AVAILABLE DATA:

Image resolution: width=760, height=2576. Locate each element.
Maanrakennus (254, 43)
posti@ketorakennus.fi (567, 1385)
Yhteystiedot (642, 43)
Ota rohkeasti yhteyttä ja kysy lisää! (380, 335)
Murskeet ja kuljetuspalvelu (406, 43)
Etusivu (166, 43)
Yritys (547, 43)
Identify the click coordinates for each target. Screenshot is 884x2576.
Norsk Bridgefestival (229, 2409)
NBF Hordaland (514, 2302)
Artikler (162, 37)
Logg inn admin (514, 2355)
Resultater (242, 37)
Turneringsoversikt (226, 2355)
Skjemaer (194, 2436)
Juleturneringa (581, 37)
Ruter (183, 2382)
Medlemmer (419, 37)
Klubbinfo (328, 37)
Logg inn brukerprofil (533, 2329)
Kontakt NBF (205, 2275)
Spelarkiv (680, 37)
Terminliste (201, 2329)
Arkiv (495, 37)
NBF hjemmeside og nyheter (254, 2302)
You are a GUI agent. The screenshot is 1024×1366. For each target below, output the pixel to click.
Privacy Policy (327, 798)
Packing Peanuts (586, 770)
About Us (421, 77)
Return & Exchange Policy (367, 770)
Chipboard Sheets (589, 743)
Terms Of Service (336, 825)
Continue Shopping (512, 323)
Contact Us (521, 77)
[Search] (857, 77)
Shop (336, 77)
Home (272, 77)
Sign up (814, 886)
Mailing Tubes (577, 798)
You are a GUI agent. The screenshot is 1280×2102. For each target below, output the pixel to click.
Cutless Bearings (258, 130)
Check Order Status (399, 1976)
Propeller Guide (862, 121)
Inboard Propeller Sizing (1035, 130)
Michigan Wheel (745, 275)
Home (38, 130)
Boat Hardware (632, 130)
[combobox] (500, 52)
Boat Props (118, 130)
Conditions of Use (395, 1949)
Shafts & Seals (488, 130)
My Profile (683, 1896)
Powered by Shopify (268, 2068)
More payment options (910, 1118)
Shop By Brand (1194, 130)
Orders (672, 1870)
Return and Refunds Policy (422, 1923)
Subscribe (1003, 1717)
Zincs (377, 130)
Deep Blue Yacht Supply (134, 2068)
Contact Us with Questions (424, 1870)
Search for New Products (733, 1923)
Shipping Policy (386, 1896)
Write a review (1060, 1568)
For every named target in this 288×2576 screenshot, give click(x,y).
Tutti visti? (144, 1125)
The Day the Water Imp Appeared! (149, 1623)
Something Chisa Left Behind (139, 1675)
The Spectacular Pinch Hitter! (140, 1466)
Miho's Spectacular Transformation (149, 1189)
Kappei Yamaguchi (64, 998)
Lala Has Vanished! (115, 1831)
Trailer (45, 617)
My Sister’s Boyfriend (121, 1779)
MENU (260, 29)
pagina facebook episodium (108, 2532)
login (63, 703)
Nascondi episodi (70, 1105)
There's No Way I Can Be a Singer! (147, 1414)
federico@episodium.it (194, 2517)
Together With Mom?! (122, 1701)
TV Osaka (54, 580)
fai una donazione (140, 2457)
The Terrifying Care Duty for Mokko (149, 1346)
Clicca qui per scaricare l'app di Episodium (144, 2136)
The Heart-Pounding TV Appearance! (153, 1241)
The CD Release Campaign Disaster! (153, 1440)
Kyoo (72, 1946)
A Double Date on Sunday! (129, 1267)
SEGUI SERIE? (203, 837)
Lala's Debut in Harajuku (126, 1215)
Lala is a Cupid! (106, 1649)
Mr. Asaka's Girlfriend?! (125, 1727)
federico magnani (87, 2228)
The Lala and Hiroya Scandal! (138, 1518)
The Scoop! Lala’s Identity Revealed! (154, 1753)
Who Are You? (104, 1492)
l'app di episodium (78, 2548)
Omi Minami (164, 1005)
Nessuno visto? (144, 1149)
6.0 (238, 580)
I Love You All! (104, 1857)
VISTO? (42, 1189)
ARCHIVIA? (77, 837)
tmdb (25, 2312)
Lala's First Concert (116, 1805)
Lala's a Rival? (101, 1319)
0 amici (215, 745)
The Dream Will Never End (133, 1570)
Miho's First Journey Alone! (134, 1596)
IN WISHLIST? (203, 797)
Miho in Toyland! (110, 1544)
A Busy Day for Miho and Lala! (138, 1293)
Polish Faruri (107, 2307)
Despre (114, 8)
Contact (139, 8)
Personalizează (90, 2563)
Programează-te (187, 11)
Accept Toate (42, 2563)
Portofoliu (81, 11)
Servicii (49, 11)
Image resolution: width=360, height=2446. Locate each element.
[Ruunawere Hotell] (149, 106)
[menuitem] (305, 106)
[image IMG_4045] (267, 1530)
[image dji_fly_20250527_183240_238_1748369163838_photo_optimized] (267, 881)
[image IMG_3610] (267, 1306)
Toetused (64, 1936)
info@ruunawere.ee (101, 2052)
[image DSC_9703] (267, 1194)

WHAT YOU HAVE TO DO:
Please copy each entry. Leave nothing out.

TASK SOLUTION:
Image resolution: width=760, height=2576. Locate each element.
Maanrakennus (254, 43)
posti@ketorakennus.fi (567, 1385)
Yhteystiedot (642, 43)
Ota rohkeasti yhteyttä ja kysy lisää! (380, 335)
Murskeet ja kuljetuspalvelu (406, 43)
Etusivu (166, 43)
Yritys (547, 43)
Identify the click coordinates for each target. Screenshot is 884x2576.
Norsk Bridgefestival (229, 2409)
NBF Hordaland (514, 2302)
Artikler (162, 37)
Logg inn admin (514, 2355)
Resultater (242, 37)
Turneringsoversikt (226, 2355)
Skjemaer (194, 2436)
Juleturneringa (581, 37)
Ruter (183, 2382)
Medlemmer (419, 37)
Klubbinfo (328, 37)
Logg inn brukerprofil (533, 2329)
Kontakt NBF (205, 2275)
Spelarkiv (680, 37)
Terminliste (201, 2329)
Arkiv (495, 37)
NBF hjemmeside og nyheter (254, 2302)
You are a GUI agent. The screenshot is 1024×1366. For each target below, output the pixel to click.
Privacy Policy (327, 798)
Packing Peanuts (586, 770)
About Us (421, 77)
Return & Exchange Policy (367, 770)
Chipboard Sheets (589, 743)
Terms Of Service (336, 825)
Continue Shopping (512, 323)
Contact Us (521, 77)
[Search] (857, 77)
Shop (336, 77)
Home (272, 77)
Sign up (814, 886)
Mailing Tubes (577, 798)
You are a GUI agent. The screenshot is 1280×2102. For each target below, output the pixel to click.
Cutless Bearings (258, 130)
Check Order Status (399, 1976)
Propeller Guide (862, 121)
Inboard Propeller Sizing (1035, 130)
Michigan Wheel (745, 275)
Home (38, 130)
Boat Hardware (632, 130)
[combobox] (500, 52)
Boat Props (118, 130)
Conditions of Use (395, 1949)
Shafts & Seals (488, 130)
My Profile (683, 1896)
Powered by Shopify (268, 2068)
More payment options (910, 1118)
Shop By Brand (1194, 130)
Orders (672, 1870)
Return and Refunds Policy (422, 1923)
Subscribe (1003, 1717)
Zincs (377, 130)
Deep Blue Yacht Supply (134, 2068)
Contact Us with Questions (424, 1870)
Search for New Products (733, 1923)
Shipping Policy (386, 1896)
Write a review (1060, 1568)
For every named target in this 288×2576 screenshot, give click(x,y).
Tutti visti? (144, 1125)
The Day the Water Imp Appeared! (149, 1623)
Something Chisa Left Behind (139, 1675)
The Spectacular Pinch Hitter! (140, 1466)
Miho's Spectacular Transformation (149, 1189)
Kappei Yamaguchi (64, 998)
Lala Has Vanished! (115, 1831)
Trailer (45, 617)
My Sister’s Boyfriend (121, 1779)
MENU (260, 29)
pagina facebook episodium (108, 2532)
login (63, 703)
Nascondi episodi (70, 1105)
There's No Way I Can Be a Singer! (147, 1414)
federico@episodium.it (194, 2517)
Together With Mom?! (122, 1701)
TV Osaka (54, 580)
fai una donazione (140, 2457)
The Terrifying Care Duty for Mokko (149, 1346)
Clicca qui per scaricare l'app di Episodium (144, 2136)
The Heart-Pounding TV Appearance! (153, 1241)
The CD Release Campaign Disaster! (153, 1440)
Kyoo (72, 1946)
A Double Date on Sunday! (129, 1267)
SEGUI SERIE? (203, 837)
Lala's Debut in Harajuku (126, 1215)
Lala is a Cupid! (106, 1649)
Mr. Asaka's Girlfriend?! (125, 1727)
federico magnani (87, 2228)
The Lala and Hiroya Scandal! (138, 1518)
The Scoop! Lala’s Identity Revealed! (154, 1753)
Who Are You? (104, 1492)
l'app di episodium (78, 2548)
Omi Minami (164, 1005)
Nessuno visto? (144, 1149)
6.0 (238, 580)
I Love You All! (104, 1857)
VISTO? (42, 1189)
ARCHIVIA? (77, 837)
tmdb (25, 2312)
Lala's First Concert (116, 1805)
Lala's a Rival? (101, 1319)
0 amici (215, 745)
The Dream Will Never End (133, 1570)
Miho's First Journey Alone! (134, 1596)
IN WISHLIST? (203, 797)
Miho in Toyland! (110, 1544)
A Busy Day for Miho and Lala! (138, 1293)
Polish Faruri (107, 2307)
Despre (114, 8)
Contact (139, 8)
Personalizează (90, 2563)
Programează-te (187, 11)
Accept Toate (42, 2563)
Portofoliu (81, 11)
Servicii (49, 11)
Image resolution: width=360, height=2446. Locate each element.
[Ruunawere Hotell] (149, 106)
[menuitem] (305, 106)
[image IMG_4045] (267, 1530)
[image dji_fly_20250527_183240_238_1748369163838_photo_optimized] (267, 881)
[image IMG_3610] (267, 1306)
Toetused (64, 1936)
info@ruunawere.ee (101, 2052)
[image DSC_9703] (267, 1194)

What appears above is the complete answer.